BRIEF: Would you please restate every record exactly as written?

[Stored items]
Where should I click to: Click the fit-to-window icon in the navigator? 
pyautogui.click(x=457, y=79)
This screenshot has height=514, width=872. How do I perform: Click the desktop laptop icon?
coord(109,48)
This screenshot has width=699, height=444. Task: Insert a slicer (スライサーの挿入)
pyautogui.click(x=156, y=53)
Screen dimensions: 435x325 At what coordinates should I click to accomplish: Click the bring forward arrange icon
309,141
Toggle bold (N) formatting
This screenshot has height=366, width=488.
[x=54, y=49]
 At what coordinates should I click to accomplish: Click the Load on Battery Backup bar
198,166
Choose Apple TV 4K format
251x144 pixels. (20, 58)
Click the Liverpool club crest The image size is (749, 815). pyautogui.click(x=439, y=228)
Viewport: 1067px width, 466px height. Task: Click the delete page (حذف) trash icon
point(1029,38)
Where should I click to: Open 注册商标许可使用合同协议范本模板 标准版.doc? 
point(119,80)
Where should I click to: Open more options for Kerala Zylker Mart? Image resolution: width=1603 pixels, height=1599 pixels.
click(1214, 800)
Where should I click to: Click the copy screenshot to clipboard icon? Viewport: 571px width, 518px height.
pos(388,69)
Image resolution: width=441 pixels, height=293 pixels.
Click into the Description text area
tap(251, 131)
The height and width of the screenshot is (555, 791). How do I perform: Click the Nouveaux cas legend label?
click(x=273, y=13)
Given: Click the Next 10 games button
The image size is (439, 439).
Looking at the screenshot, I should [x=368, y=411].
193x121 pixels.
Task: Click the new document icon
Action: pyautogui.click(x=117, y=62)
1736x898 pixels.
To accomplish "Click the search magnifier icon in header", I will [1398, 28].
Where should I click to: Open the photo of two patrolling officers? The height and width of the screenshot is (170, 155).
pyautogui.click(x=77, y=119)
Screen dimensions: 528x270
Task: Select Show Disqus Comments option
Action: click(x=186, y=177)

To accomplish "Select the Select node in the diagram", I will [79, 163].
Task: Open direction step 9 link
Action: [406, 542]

RESPONSE TO THIS TASK:
Where should I click to: Click the fit-to-window icon in the navigator? 
pyautogui.click(x=457, y=79)
This screenshot has height=514, width=872. How do I perform: Click the desktop laptop icon?
coord(109,48)
This screenshot has width=699, height=444. Task: Insert a slicer (スライサーの挿入)
pyautogui.click(x=156, y=53)
Screen dimensions: 435x325 At what coordinates should I click to accomplish: Click the bring forward arrange icon
309,141
Toggle bold (N) formatting
This screenshot has height=366, width=488.
[x=54, y=49]
 At what coordinates should I click to accomplish: Click the Load on Battery Backup bar
198,166
Choose Apple TV 4K format
251x144 pixels. (20, 58)
Click the Liverpool club crest The image size is (749, 815). pyautogui.click(x=439, y=228)
Viewport: 1067px width, 466px height. Task: Click the delete page (حذف) trash icon
point(1029,38)
Where should I click to: Open 注册商标许可使用合同协议范本模板 标准版.doc? 
point(119,80)
Where should I click to: Open more options for Kerala Zylker Mart? Image resolution: width=1603 pixels, height=1599 pixels.
click(1214, 800)
Where should I click to: Click the copy screenshot to clipboard icon? Viewport: 571px width, 518px height.
pos(388,69)
Image resolution: width=441 pixels, height=293 pixels.
Click into the Description text area
tap(251, 131)
The height and width of the screenshot is (555, 791). How do I perform: Click the Nouveaux cas legend label?
click(x=273, y=13)
Given: Click the Next 10 games button
The image size is (439, 439).
Looking at the screenshot, I should [x=368, y=411].
193x121 pixels.
Task: Click the new document icon
Action: pyautogui.click(x=117, y=62)
1736x898 pixels.
To accomplish "Click the search magnifier icon in header", I will [1398, 28].
Where should I click to: Open the photo of two patrolling officers? The height and width of the screenshot is (170, 155).
pyautogui.click(x=77, y=119)
Screen dimensions: 528x270
Task: Select Show Disqus Comments option
Action: click(x=186, y=177)

To accomplish "Select the Select node in the diagram", I will [79, 163].
Task: Open direction step 9 link
Action: [406, 542]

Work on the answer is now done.